### What to do
Reproduce every line of the material below character for character.

-------- Given data

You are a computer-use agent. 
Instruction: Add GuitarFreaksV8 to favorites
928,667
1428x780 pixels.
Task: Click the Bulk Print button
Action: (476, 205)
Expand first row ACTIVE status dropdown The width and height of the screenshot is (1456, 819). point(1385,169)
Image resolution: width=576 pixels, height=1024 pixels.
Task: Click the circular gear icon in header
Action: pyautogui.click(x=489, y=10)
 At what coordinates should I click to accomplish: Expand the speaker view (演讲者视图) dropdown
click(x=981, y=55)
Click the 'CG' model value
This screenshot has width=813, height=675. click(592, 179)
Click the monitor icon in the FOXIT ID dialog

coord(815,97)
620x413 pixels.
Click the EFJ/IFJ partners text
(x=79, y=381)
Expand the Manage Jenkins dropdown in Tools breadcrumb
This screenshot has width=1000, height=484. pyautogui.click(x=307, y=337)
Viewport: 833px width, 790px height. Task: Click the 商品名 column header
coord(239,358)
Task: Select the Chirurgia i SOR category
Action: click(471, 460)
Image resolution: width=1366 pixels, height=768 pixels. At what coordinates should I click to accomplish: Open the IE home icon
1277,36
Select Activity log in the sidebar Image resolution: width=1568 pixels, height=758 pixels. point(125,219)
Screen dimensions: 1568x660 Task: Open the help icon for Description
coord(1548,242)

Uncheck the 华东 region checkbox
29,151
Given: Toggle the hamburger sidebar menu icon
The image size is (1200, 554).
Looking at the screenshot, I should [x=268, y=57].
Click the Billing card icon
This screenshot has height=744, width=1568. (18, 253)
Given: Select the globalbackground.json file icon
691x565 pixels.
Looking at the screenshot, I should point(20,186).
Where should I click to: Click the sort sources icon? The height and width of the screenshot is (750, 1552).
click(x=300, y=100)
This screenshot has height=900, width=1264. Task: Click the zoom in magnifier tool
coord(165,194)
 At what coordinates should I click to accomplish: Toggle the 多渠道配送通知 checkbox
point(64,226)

----------------

### Solution
You are a computer-use agent. 
Instruction: Add GuitarFreaksV8 to favorites
928,667
1428x780 pixels.
Task: Click the Bulk Print button
Action: (476, 205)
Expand first row ACTIVE status dropdown The width and height of the screenshot is (1456, 819). point(1385,169)
Image resolution: width=576 pixels, height=1024 pixels.
Task: Click the circular gear icon in header
Action: pyautogui.click(x=489, y=10)
 At what coordinates should I click to accomplish: Expand the speaker view (演讲者视图) dropdown
click(x=981, y=55)
Click the 'CG' model value
This screenshot has width=813, height=675. click(592, 179)
Click the monitor icon in the FOXIT ID dialog

coord(815,97)
620x413 pixels.
Click the EFJ/IFJ partners text
(x=79, y=381)
Expand the Manage Jenkins dropdown in Tools breadcrumb
This screenshot has width=1000, height=484. pyautogui.click(x=307, y=337)
Viewport: 833px width, 790px height. Task: Click the 商品名 column header
coord(239,358)
Task: Select the Chirurgia i SOR category
Action: click(471, 460)
Image resolution: width=1366 pixels, height=768 pixels. At what coordinates should I click to accomplish: Open the IE home icon
1277,36
Select Activity log in the sidebar Image resolution: width=1568 pixels, height=758 pixels. point(125,219)
Screen dimensions: 1568x660 Task: Open the help icon for Description
coord(1548,242)

Uncheck the 华东 region checkbox
29,151
Given: Toggle the hamburger sidebar menu icon
The image size is (1200, 554).
Looking at the screenshot, I should [x=268, y=57].
Click the Billing card icon
This screenshot has height=744, width=1568. (18, 253)
Given: Select the globalbackground.json file icon
691x565 pixels.
Looking at the screenshot, I should point(20,186).
Where should I click to: Click the sort sources icon? The height and width of the screenshot is (750, 1552).
click(x=300, y=100)
This screenshot has height=900, width=1264. Task: Click the zoom in magnifier tool
coord(165,194)
 At what coordinates should I click to accomplish: Toggle the 多渠道配送通知 checkbox
point(64,226)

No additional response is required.